Concrete perf metrics: live counters in --profile + benchmark suite

Live metrics (--profile): - New metricsTracker instruments OnPTYOut, viewport renderer, stdout writes, libghostty-vt Write/Title CGO calls, sidebar / tabbar / status draws (with cache-hit accounting), snapshot replays, and the chrome ticker (so we can see ticker fires that did nothing). - Writes metrics.jsonl (one snapshot per second) and metrics.json + summary.txt on exit, alongside the existing pprof files. - All record* methods are nil-safe so disabled paths pay only a cheap nil check; counters are atomic so the per-PTY-chunk hot path stays lock-free. Benchmark suite (go test -bench=.): - Three workload fixtures — plain ASCII, SGR-styled lines, and a ratatui-style cursor-shuffling burst — plus a containsOSC microbenchmark.
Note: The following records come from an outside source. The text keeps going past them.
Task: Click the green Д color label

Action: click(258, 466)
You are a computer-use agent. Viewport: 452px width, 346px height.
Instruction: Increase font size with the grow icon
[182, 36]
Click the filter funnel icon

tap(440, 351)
Reports ns/op, MB/s, allocs/op, B/op. - Initial baseline numbers added to TODO under the perf-audit section, alongside two new findings (renderer allocs ~1 per 4 bytes on styled chunks; styled throughput tops out near 90 MB/s) those benchmarks surfaced.
2026-05-15 13:31:37 +01:00
parent 442eed605c
commit 1c590f8e32
10 changed files with 931 additions and 7 deletions
--- a/TODO.md
+++ b/TODO.md
@@ -2,6 +2,44 @@
 Findings from a codebase sweep — not user-reported, needs review before
 action. Each item names the anchor and a sketched fix.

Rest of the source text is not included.